Celebran el Día de la Madre reclamando sus derechos
Empleadas domésticas junto a líderes religiosos y activistas se reunieron para celebrar el Día de la Madre de una manera muy particular
Foto: Aurelia Ventura / La Opinion
Ayer, Guadarrama junto a otras empleadas, líderes religiosos y activistas se reunieron para celebrar el Día de la Madre de una manera muy particular: entregando tarjetas, globos y carritos de juguete con muñecas a varios senadores estatales. El propósito de la visita fue recordarles la importancia de que aprueben la carta de derechos AB 889. En rueda de prensa, la coalición de empleadas y activistas compartieron sus historias personales.
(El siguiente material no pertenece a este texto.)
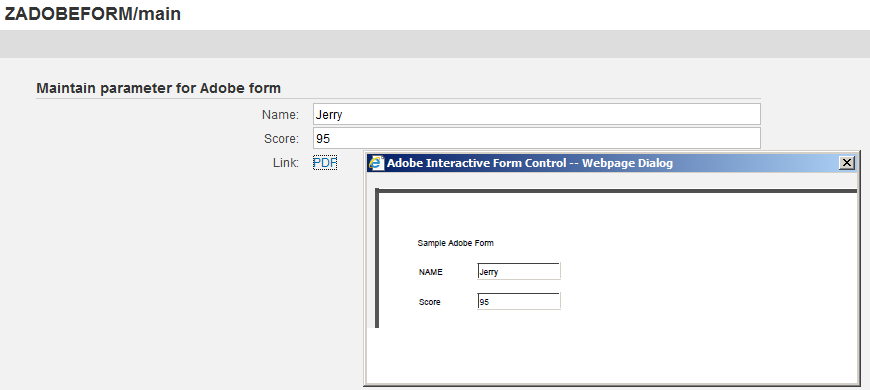Click the 'Link:' label beside PDF
870x390 pixels.
(x=286, y=163)
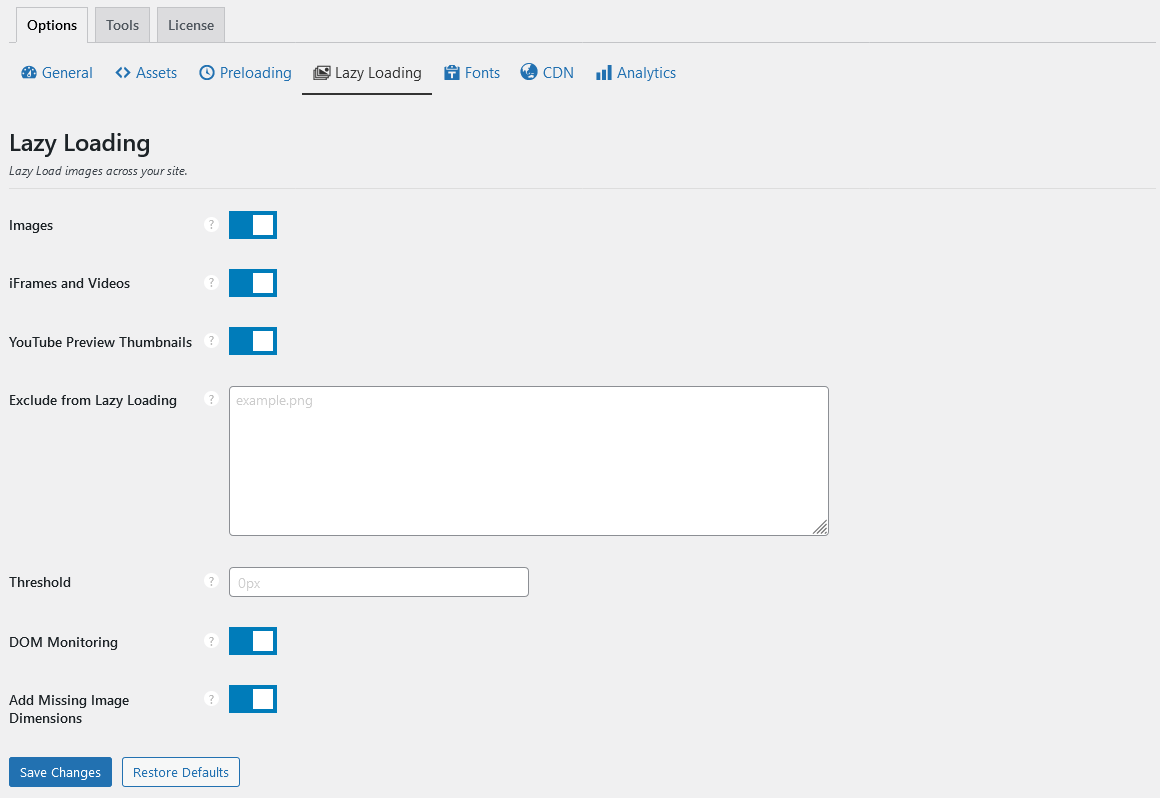Click the Save Changes button

60,772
"No tiene sentido pensar 'voy a contratar a alguien que va a cuidar a mis hijos o a mis padres ancianos, pero no voy a darle los derechos que nosotros gozamos desde 1930'", dijo el Rabino Jim Kauffman, durante la conferencia.
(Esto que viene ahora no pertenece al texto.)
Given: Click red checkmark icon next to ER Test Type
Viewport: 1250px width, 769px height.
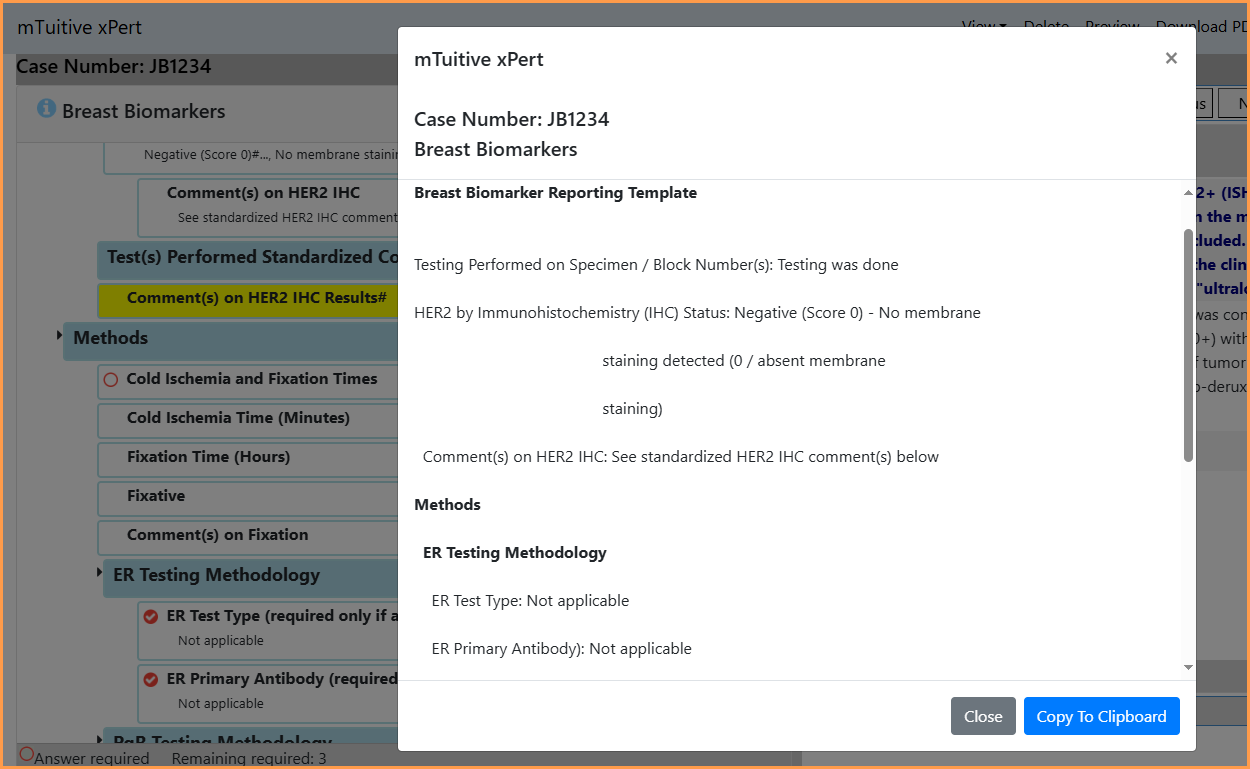Looking at the screenshot, I should tap(151, 617).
La AB 889 pide que las trabajadoras domésticas puedan tomar un almuerzo de 30 minutos; puedan descansar 10 minutos cada cuatro horas de trabajo y puedan cobrar horas extra.
Para aquellas que viven en las casas donde trabajan, la carta de derechos pide que se les permita dormir ocho horas sin interrupción y que puedan usar la cocina para hacerse su comida.
Las trabajadoras realizaron también el lanzamiento del video Don't Ignore Us, Protect Our Rights! de la serie Cuéntame, Voces Latinas.
El video que puede verse en You Tube, cuenta la historia de varias empleadas domésticas que sufrieron desde robo de salario, hasta abuso de sus empleadores.
Joshua y Jedi Jiménez compartieron su testimonio, como hijos de una empleada doméstica.
"Mi mamá se tenía que quedar en la casa donde trabajaba y a veces pasaban hasta dos meses sin que la pudiésemos ver", recordó Jedi.
"[Mi madre] ha tenido buenos y malos empleadores. Hay veces que le gritan, le dicen que se calle la boca y la tratan muy mal. También se han aprovechado de que no tiene documentos legales para estar en el país para no pagarle. Fue muy difícil crecer en un departamento de un solo dormitorio con $700 al mes", agregó Joshua.
Guadarrama contó que en una de las casas que trabajaba el padre de los niños se quiso propasar con ella.
"No pude renunciar enseguida porque tenía que mantener a mis hijos, pero en cuanto pude irme, lo hice", recordó.
"Yo cuido a los niños de otros, como cuidaría a los míos, con el mismo cariño y la misma dedicación", aseguró Guadarrama.